**GIVEN TEXT**.

— BEGIN —

Corey Quinn: It feels like the original version could have just been like a script that runs on cron every five minutes. It grabs all the packages and creates an index file, and I'm sure it was originally, and to your lasting shame, that script was no doubt written in Perl, so it needed to be fixed immediately.

And here we are.

Mike Fiedler: I'm not going to go down that path because I don't, I'm not as familiar with the super legacy code, but most of it that I have seen, it has been written in Python.

Corey Quinn: You do eat your own dog food.

Mike Fiedler: Yes, you got to. But the permutations of this have kind of evolved, and it's been largely volunteer driven, volunteer contributors, volunteer admins for this massive service that basically underpins a non-small part of the internet and the operations. Now, there are plenty of mirrors out there and mirroring softwares that you can set up for your own corporation and your enterprise to say, we would like to, you know, keep our own copy of the index locally so that way if there's any problem upstream we still have all those packages we have, and most folks should do that, because then you are owning your own availability.

But for the vast majority of open source consumers out there which are most people, there's not a need to build your own index, so we make sure that it is up and running. We can't do that on our own without a lot of generosity, because the Python Software Foundation is a non profit, and my role in particular is funded through generous donations from folks like Amazon Web Services, and then next year through the Alpha Omega Foundation, but the ability to Invest in keeping critical infrastructure up and running is not an easy task that you can just hand wave and say some company will handle this.

Corey Quinn: No, even the raw cost of this would bankrupt most folks. I don't know where you actually host these things. It never occurred to me to look at, okay, when you're downloading from the local mirror, Where is that mirror resolving to, exactly? Because if it's one of the major cloud providers, egress fees are expensive.

Yeah, if I download a gig, it'll be nine cents, and I'm not much of a user, but you know, I have a dumb provisioning process that redownloads every single time the container runs. Oops. And there's a lot of idiots, like me, out there doing the exact same thing. This can become a massive denial of wallet attack if you're not, I guess, conscious about how these things are supposed to work.

Mike Fiedler: So we are conscious about it and we're, again, we've gotten some great donations. So our infrastructure is donated largely by Amazon Web Services and Google Cloud through their Open Source Contribution Program, but the actual egress that you are kind of consuming when you are re-downloading the same package again and again, is a donation from Fastly through their Fast Forward Program for open source and non-profit users.

— END —

**TASK 1**.
Answer these questions from the conversation:
(a) In what language does Mike Fiedler say most of the code he has seen is written?
(b) What does Corey Quinn say it costs him to download a gig?
(c) Which company donates the egress, and through what program?
**TASK 2**.
Rewrite the part of the conversation that opens with "But for the" and closes with "will handle this.", replacing "vast majority" with "great majority".
The material after the conversation isn't needed here.

**PROVIDED INFORMATION**.
— BEGIN —

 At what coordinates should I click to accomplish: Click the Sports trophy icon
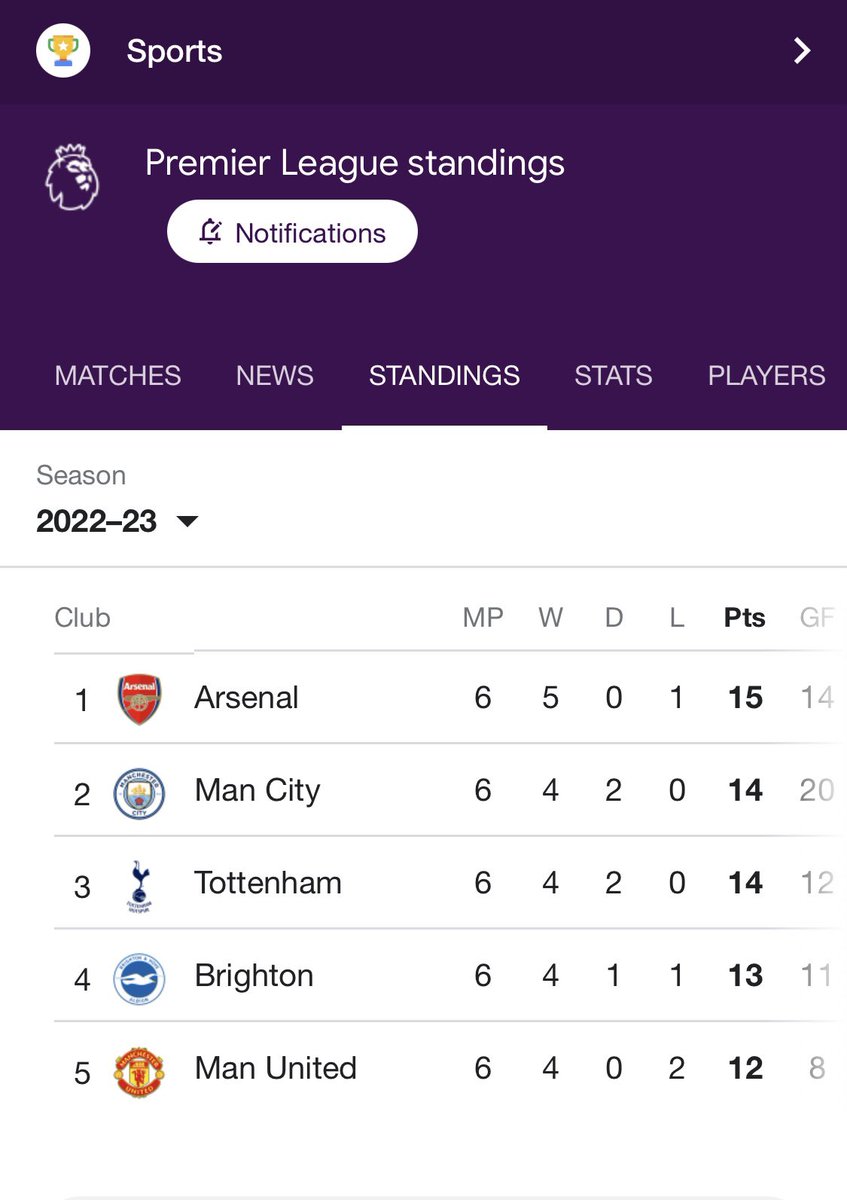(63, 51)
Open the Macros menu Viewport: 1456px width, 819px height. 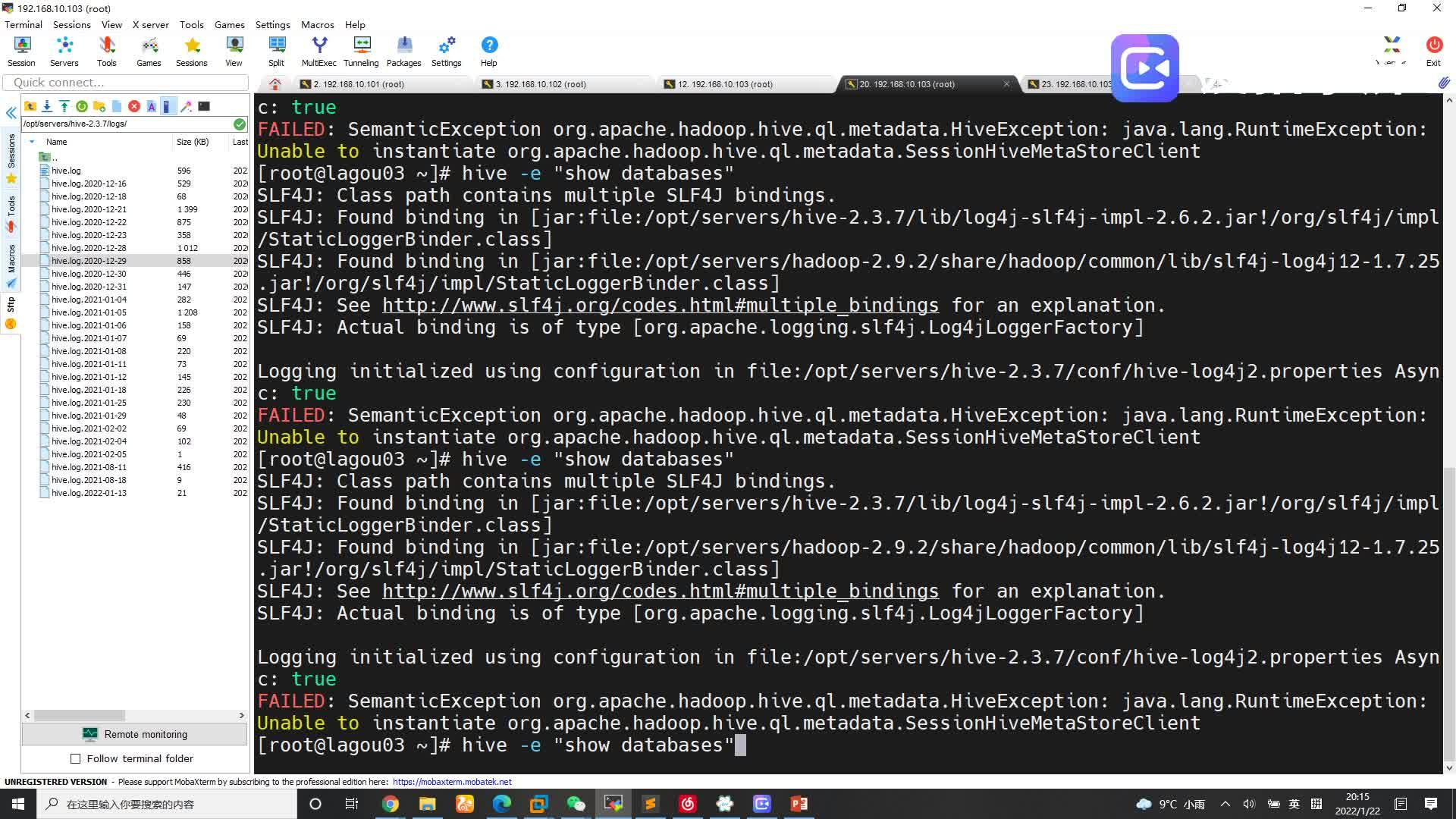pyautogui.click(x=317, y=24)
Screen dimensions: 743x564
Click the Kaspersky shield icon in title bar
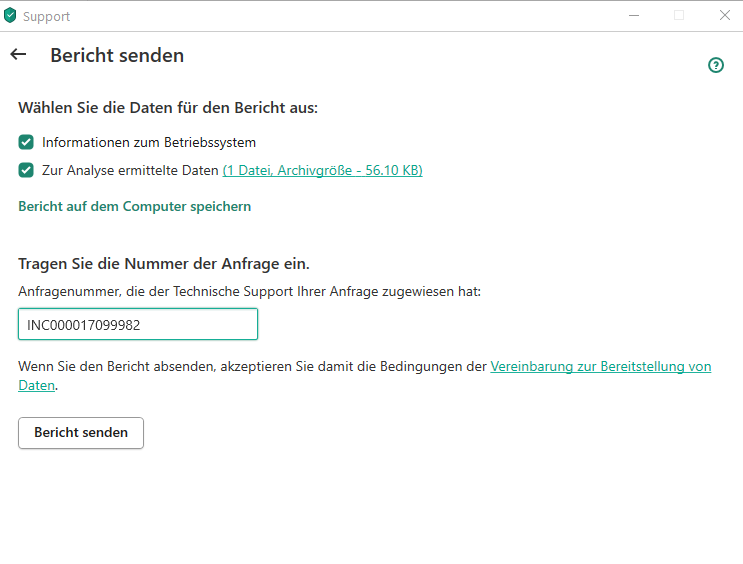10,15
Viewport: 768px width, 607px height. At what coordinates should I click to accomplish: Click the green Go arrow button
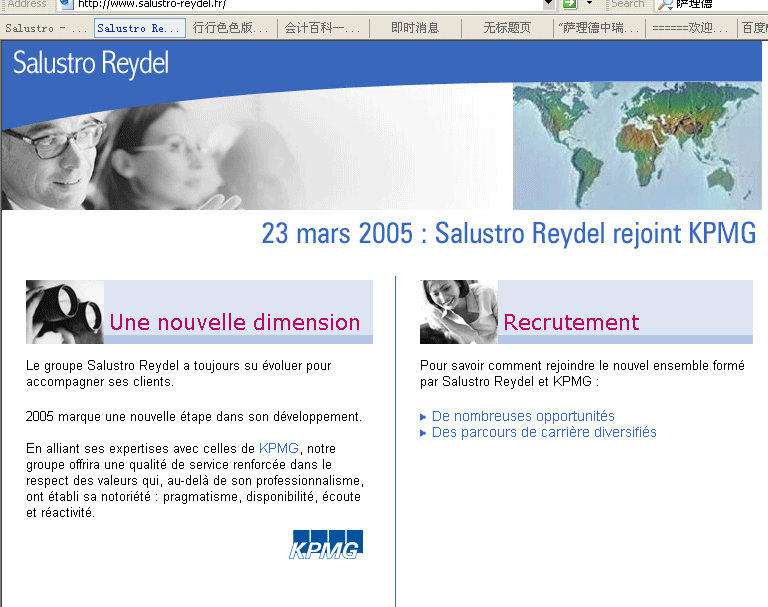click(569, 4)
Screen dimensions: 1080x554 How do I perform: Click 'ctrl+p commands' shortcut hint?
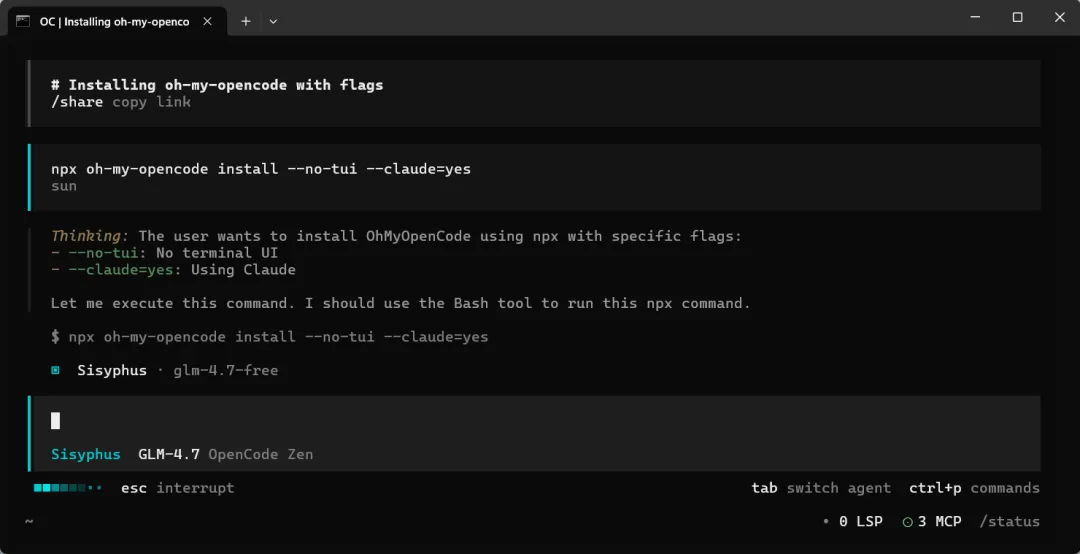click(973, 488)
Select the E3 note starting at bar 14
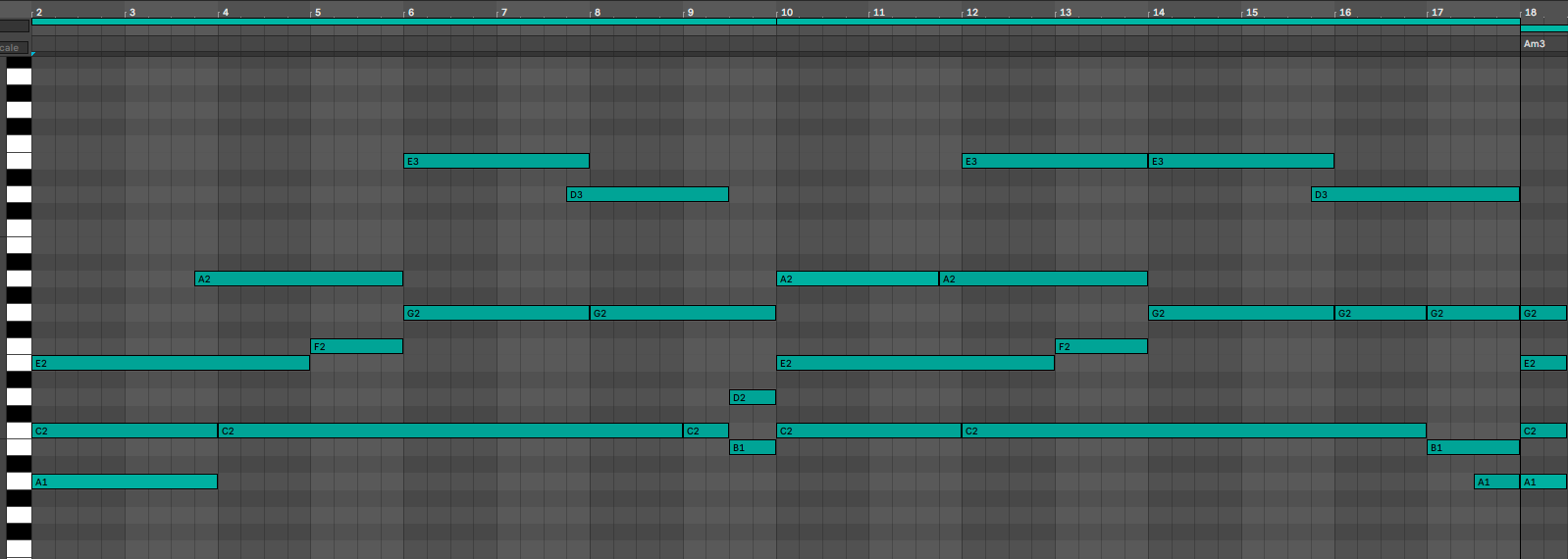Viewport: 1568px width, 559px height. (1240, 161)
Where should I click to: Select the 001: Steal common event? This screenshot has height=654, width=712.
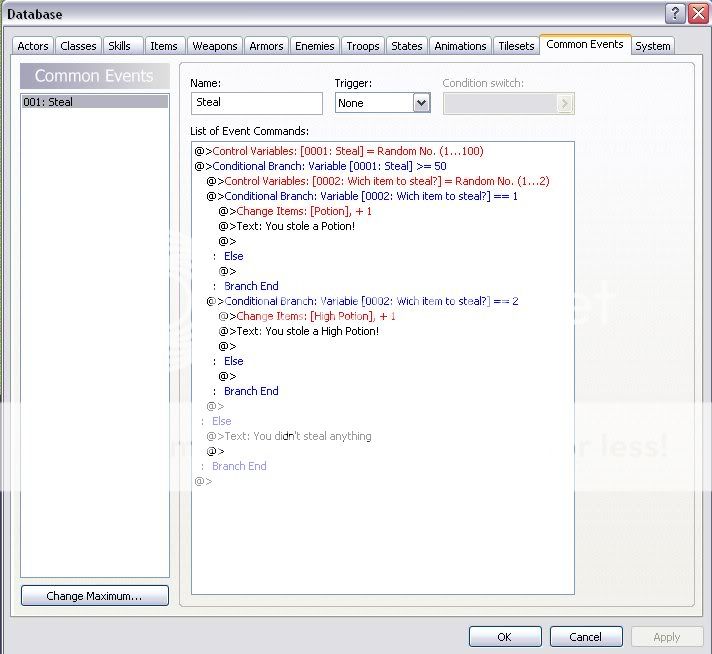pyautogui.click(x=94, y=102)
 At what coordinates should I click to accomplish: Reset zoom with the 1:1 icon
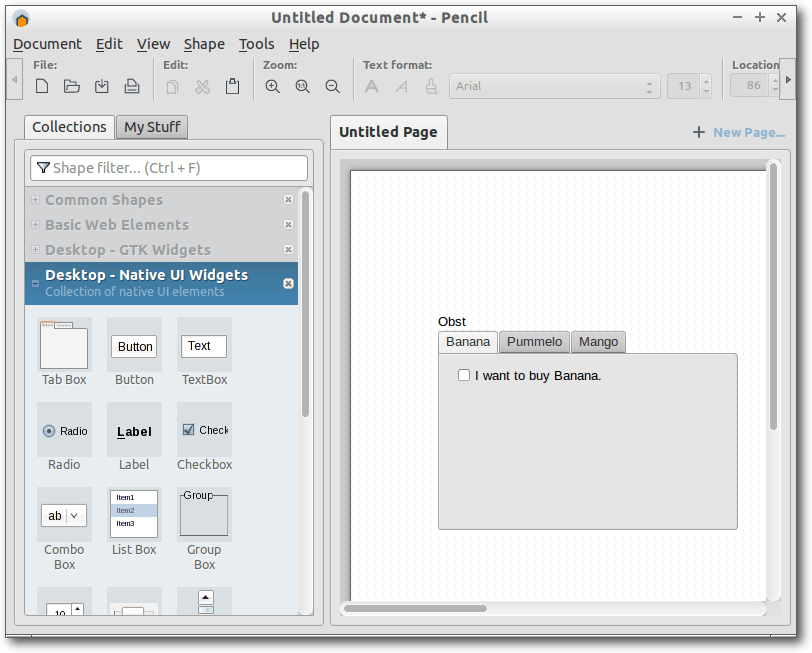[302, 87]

— END —

**COMPLETE OUTPUT 1**.
(a) Python
(b) Nine cents
(c) Fastly, through its Fast Forward Program

**COMPLETE OUTPUT 2**.
But for the great majority of open source consumers out there which are most people, there's not a need to build your own index, so we make sure that it is up and running. We can't do that on our own without a lot of generosity, because the Python Software Foundation is a non profit, and my role in particular is funded through generous donations from folks like Amazon Web Services, and then next year through the Alpha Omega Foundation, but the ability to Invest in keeping critical infrastructure up and running is not an easy task that you can just hand wave and say some company will handle this.